— Start Stored records —

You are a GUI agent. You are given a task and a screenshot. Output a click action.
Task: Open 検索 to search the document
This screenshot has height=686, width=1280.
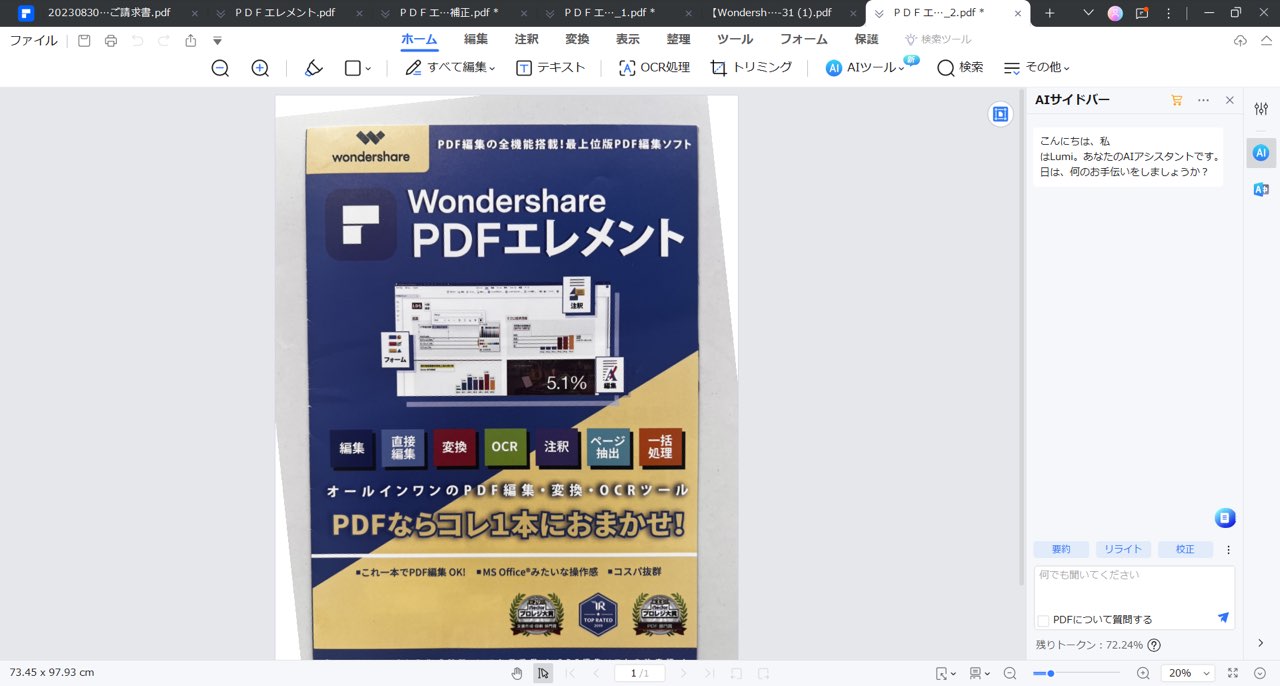959,67
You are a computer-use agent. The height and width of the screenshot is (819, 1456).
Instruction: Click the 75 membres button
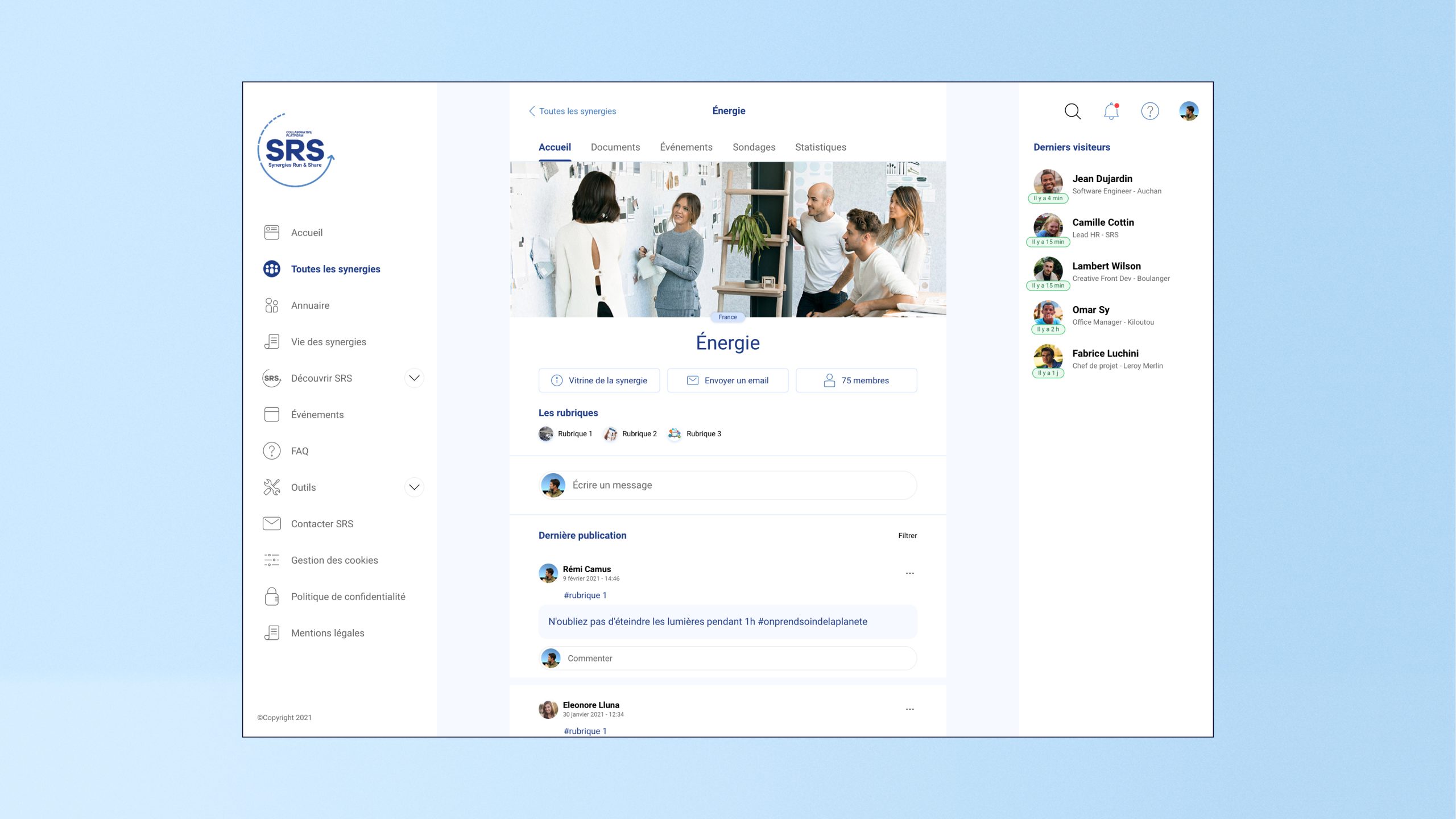point(856,380)
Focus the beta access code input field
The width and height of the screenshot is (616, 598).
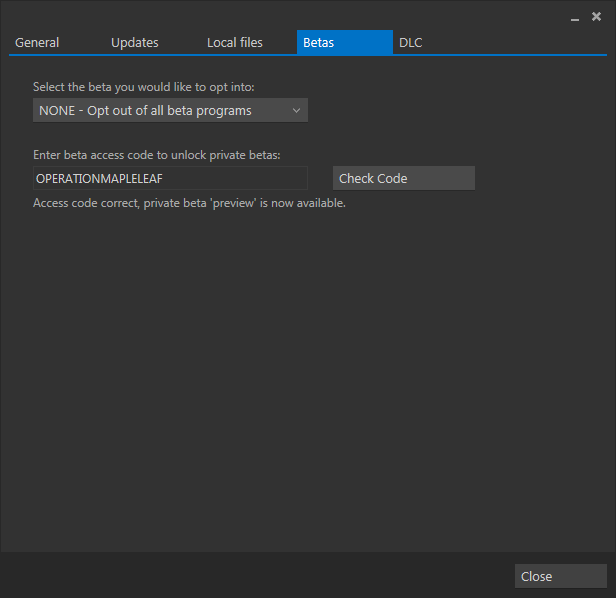230,178
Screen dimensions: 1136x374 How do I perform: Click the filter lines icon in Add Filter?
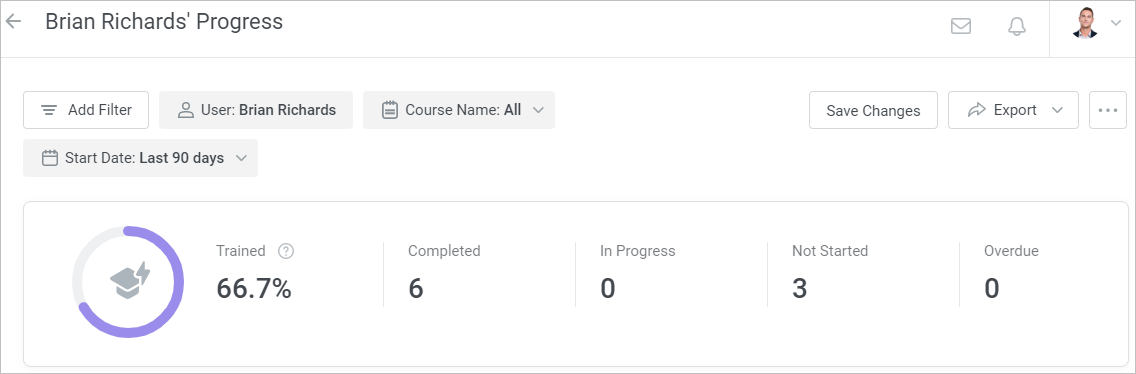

— End Stored records —

Required work:
Rewrite these lines with every occurrence of "screenshot" changed to "screen capture", keeping all other wording the same, and omit the pictures.

Written answer:
You are a GUI agent. You are given a task and a screen capture. Output a click action.
Task: Open 検索 to search the document
This screen capture has height=686, width=1280.
959,67
You are a computer-use agent. The height and width of the screen capture is (819, 1456).
Instruction: Click the 75 membres button
point(856,380)
Focus the beta access code input field
The width and height of the screen capture is (616, 598).
230,178
Screen dimensions: 1136x374 How do I perform: Click the filter lines icon in Add Filter?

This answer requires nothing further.